The magnetosphere of Saturn

Abstract

The Pioneer 11, Voyagers 1 and 2 encounters with Saturn provided a wealth of information about its complex magnetosphere. The magnetic dipole moment of Saturn is rotationally aligned and only one‐fifth of that expected from pre‐encounter modeling. The bow shock stand‐off distance is about 22 RS and varies with solar wind pressure proportional to p−1/6. The satellites Titan, Dione, and Tethys are probably the primary sources of magnetospheric plasma. For <10 keV thermal plasma, β is less than one in most of the magnetosphere, but contributions from ∼20 keV plasma may increase this value significantly. Outside of ∼4 RS, energetic particles are energized by diffusing inward while conserving their first and second adiabatic invariants.
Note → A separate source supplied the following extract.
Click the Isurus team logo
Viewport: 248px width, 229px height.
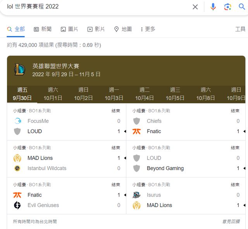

Particles are lost by satellite sweep‐out, absorption by the E ring and probably also by plasma interactions, which produce a slot region between 4 and 9 RS. The inner magnetosphere is characterized by a cold plasma population (<10 eV/charge), which probably consists primarily of 0+ and has a scale height from the Equator of only 0.2 RS. Intense penetrating radiation exists in the inner magnetosphere from 4 RS to 2.265 RS, which coincides with the outer edge of the A ring. The energetic protons ⩾50 MeV have approximately the spectrum expected from a cosmic ray albedo neutron decay source. A proton component below 0.5 MeV was also found, as well as an electron flux with energies primarily above 1.5 MeV. Submicron charged dust gains constitute a new type of magnetospheric particle and their properties may explain the evolution of the B ring spokes and other B ring features.